Pixel coordinate grounding data
======

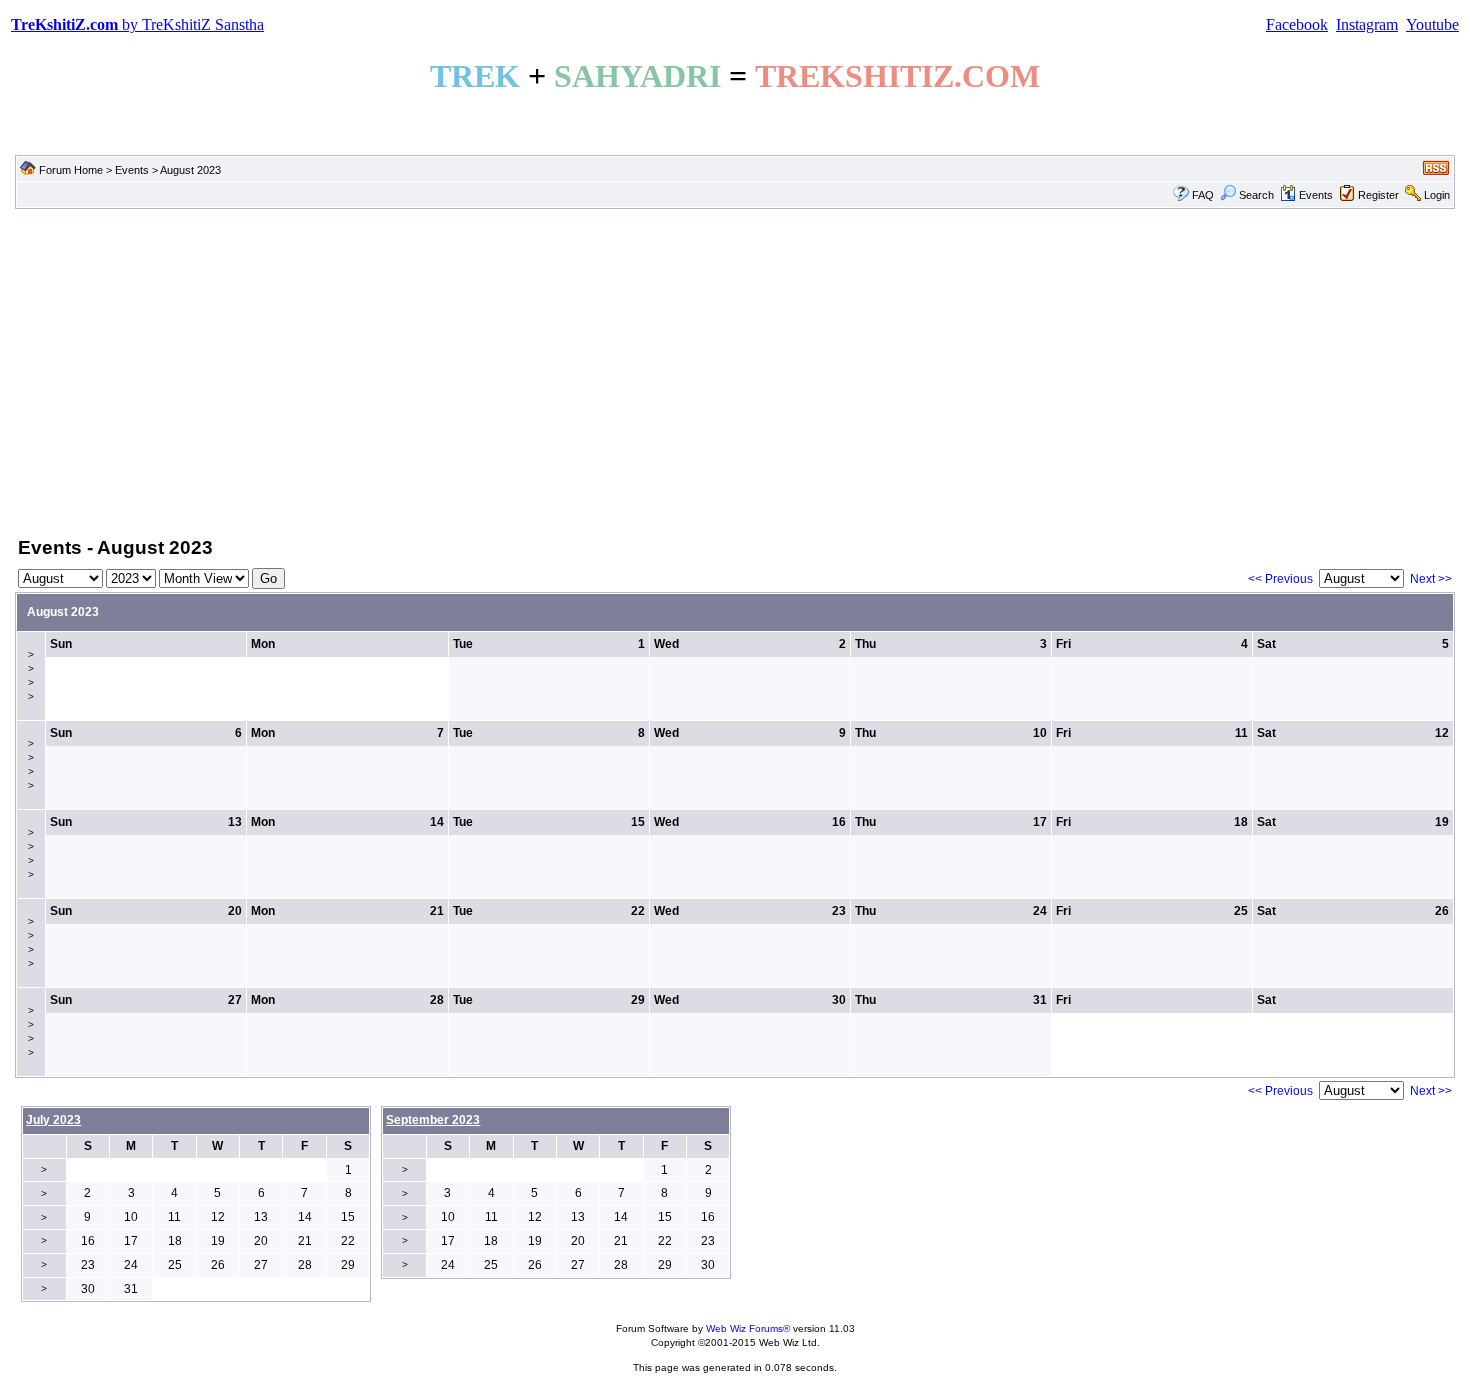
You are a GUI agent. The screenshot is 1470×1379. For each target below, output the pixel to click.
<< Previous (1280, 579)
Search (1256, 195)
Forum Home (71, 170)
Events (132, 170)
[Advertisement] (735, 371)
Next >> (1431, 579)
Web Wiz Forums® (748, 1328)
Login (1437, 195)
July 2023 (53, 1120)
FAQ (1203, 195)
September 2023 (433, 1120)
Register (1378, 195)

======

Problem: An exact transcription of the records above is needed, with no pictures included.

Task output:
You are a GUI agent. The screenshot is 1470×1379. For each target below, output the pixel to click.
<< Previous (1280, 579)
Search (1256, 195)
Forum Home (71, 170)
Events (132, 170)
[Advertisement] (735, 371)
Next >> (1431, 579)
Web Wiz Forums® (748, 1328)
Login (1437, 195)
July 2023 (53, 1120)
FAQ (1203, 195)
September 2023 (433, 1120)
Register (1378, 195)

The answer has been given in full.